DocIndex was created with Spring Boot and Java 9 initially. I griped in an earlier post about my problems with Java 9's dependency management, so instead I fell back to the lambda expressions and work queue management within Java 8. This permits multithreaded parsing of discovered files, which then allows for vertically scaling document indexing by adding cores. Horizontal scaling should be possible by replacing the in-memory work queue with a proper shared message broker. There is a "reminder" issue I've already filed to migrate to a proper broker so this can be done sometime in the future.

Both DocMag and DocIndex are deployed as containers within DockerHub. This was especially necessary with DocIndex, as it relied heavily on native libraries for Tesseract OCR and OpenCV. OpenCV was the most contentious - each Linux distribution has a different version of OpenCV, and the version changes quite rapidly. Building containers for distribution allowed me to ensure users got the correct version of native libraries that worked well with their Java bindings.

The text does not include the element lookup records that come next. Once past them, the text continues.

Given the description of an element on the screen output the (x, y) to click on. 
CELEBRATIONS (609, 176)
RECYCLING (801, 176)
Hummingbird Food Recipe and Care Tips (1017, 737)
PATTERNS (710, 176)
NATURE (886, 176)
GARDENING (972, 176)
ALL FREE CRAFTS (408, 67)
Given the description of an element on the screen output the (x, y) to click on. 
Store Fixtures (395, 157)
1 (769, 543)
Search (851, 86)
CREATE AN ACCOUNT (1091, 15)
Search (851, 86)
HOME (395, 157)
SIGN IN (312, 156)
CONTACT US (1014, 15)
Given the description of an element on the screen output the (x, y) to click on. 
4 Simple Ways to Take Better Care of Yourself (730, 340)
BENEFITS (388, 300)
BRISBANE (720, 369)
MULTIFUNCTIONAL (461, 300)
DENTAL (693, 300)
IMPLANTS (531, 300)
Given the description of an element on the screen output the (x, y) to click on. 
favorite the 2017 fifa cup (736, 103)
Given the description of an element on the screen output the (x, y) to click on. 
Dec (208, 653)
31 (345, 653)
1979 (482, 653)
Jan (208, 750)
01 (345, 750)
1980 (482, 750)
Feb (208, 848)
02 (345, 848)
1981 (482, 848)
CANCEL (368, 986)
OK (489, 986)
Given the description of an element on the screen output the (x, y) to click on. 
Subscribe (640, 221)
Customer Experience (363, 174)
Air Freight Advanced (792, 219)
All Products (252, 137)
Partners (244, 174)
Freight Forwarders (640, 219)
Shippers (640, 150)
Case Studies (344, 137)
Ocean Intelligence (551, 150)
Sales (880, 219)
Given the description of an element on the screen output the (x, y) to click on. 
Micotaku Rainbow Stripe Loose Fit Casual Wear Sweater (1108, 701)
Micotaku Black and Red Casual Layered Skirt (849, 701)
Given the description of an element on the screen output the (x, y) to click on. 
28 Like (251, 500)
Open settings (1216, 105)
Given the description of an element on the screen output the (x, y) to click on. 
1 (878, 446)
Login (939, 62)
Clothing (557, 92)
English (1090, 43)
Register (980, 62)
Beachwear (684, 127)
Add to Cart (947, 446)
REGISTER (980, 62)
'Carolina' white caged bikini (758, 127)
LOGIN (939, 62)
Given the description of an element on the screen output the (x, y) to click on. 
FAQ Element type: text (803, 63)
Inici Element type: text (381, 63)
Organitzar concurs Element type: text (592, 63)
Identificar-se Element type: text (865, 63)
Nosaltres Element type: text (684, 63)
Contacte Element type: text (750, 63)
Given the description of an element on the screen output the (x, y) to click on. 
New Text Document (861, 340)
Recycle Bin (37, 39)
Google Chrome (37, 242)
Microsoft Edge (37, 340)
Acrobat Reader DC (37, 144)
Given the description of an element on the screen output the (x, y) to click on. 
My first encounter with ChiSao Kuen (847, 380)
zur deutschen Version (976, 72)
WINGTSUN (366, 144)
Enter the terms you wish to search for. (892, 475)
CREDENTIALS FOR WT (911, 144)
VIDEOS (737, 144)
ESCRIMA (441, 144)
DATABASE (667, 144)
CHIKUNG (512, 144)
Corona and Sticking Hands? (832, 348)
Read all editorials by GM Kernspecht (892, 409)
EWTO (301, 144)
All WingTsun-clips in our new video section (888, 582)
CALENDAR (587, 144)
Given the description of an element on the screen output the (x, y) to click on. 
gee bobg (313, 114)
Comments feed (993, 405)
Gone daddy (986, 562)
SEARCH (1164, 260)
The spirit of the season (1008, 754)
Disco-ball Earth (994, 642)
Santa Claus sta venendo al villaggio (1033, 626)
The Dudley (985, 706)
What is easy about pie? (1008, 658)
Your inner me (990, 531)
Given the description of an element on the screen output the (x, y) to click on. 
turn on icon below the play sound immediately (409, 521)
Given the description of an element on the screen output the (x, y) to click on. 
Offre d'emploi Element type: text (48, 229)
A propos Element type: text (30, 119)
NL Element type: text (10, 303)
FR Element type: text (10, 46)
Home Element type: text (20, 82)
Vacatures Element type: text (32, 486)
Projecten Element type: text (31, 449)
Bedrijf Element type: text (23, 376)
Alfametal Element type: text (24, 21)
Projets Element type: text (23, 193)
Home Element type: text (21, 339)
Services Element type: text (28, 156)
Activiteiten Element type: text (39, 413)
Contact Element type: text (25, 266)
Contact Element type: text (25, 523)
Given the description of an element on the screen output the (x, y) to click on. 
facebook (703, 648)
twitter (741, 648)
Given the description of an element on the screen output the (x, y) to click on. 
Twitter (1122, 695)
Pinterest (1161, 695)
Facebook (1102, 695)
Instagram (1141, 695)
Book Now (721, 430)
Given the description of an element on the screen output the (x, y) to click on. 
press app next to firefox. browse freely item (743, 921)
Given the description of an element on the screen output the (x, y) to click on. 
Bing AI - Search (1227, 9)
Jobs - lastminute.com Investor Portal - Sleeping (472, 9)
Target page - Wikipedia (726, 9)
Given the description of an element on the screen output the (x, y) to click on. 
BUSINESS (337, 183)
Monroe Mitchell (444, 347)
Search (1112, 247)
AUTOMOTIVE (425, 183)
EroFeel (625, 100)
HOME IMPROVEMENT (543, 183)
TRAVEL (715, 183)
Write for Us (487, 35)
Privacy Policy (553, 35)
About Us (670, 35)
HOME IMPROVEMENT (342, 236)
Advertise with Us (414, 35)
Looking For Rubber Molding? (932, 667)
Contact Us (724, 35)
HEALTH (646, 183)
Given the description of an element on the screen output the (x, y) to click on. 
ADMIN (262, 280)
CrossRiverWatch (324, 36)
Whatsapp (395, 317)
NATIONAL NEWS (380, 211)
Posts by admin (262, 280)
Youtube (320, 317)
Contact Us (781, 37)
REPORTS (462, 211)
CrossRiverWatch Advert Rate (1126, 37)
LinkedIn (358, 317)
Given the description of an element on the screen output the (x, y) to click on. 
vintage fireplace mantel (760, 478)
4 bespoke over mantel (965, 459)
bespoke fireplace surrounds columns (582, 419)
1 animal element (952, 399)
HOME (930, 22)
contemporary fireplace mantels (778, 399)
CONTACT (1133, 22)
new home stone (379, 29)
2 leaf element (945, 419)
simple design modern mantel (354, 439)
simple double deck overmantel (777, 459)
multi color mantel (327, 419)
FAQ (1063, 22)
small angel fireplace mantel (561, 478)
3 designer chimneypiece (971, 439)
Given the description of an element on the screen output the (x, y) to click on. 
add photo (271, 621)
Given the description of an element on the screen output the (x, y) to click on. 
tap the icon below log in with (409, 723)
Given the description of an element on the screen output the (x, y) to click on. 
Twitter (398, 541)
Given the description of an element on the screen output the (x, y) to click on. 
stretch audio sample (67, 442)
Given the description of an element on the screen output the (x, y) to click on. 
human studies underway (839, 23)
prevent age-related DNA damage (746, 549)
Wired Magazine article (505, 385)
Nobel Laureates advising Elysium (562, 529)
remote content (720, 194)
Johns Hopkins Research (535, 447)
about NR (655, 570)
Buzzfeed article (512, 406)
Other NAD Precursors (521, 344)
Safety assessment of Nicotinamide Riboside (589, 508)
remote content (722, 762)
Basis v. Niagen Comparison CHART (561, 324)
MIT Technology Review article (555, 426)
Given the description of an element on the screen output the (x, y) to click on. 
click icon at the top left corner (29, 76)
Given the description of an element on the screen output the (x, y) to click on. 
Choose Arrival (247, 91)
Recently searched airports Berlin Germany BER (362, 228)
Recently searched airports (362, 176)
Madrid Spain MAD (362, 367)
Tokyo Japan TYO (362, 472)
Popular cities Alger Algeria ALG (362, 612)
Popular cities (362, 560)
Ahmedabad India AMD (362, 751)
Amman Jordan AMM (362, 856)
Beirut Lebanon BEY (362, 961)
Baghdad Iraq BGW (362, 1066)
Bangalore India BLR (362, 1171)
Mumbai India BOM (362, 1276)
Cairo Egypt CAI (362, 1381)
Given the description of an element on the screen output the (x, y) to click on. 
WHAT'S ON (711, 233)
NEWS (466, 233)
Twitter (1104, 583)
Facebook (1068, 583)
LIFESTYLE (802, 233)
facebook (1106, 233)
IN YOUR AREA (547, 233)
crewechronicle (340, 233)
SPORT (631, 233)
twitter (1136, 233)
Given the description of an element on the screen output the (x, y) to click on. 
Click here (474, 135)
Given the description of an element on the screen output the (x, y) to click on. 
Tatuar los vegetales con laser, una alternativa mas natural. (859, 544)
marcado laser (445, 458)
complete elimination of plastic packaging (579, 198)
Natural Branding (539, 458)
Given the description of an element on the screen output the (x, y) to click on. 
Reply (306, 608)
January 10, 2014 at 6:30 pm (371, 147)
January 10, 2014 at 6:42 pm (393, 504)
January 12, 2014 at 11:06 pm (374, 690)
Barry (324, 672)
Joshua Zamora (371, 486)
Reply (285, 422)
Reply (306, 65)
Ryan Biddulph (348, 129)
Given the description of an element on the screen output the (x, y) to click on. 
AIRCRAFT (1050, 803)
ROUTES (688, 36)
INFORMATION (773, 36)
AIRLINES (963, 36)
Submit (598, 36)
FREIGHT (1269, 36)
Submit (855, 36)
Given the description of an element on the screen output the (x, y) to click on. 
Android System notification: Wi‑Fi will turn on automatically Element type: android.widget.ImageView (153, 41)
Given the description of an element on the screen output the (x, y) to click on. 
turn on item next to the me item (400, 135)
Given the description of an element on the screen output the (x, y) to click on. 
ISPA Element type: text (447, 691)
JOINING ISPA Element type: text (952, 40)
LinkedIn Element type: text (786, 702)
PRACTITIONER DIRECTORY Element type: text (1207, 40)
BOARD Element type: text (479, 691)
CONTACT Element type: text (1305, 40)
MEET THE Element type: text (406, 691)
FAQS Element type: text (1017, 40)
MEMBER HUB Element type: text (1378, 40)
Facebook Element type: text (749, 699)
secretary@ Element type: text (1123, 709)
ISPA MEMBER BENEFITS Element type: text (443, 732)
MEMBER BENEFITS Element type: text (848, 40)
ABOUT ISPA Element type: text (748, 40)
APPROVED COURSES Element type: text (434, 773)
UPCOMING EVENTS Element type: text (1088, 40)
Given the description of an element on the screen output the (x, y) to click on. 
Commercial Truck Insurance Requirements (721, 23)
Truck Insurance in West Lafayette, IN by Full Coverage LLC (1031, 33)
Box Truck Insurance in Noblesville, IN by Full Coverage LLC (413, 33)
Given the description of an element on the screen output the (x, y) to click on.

Another nice feature of the containerized deployment model was composition - I was able to pair the correct revision of Elasticsearch, conditionally include Kibana, and provide a simple web application firewall by placing DocMag behind modsecurity and Apache. Network connections could be maintained between Elasticsearch, modsecurity, and DocMag without any of these interconnects leaking to the "outside" world, allowing me to do things such as only expose modsecurity to outside traffic and only permitting DocMag to receive requests through modsecurity. Elasticsearch could be hidden as well, only available on the internal network managed by Docker Compose.

Deployment can be relatively straightforward; since everything is deployed to Docker Hub as a container, one should just need to download the docker-compose.yml file and issue export DOCUMENT_HOST_DIR=/mnt/documents && docker-compose up -d. This should provision a single-node Elasticsearch instance, start DocMag behind modsecurity, and begin indexing with DocIndex.

If you are stuck digging through mountains of scanned documents, give DocMag a try. Ease of installation is one of its primary goals - so let me know if you find any issues getting it running!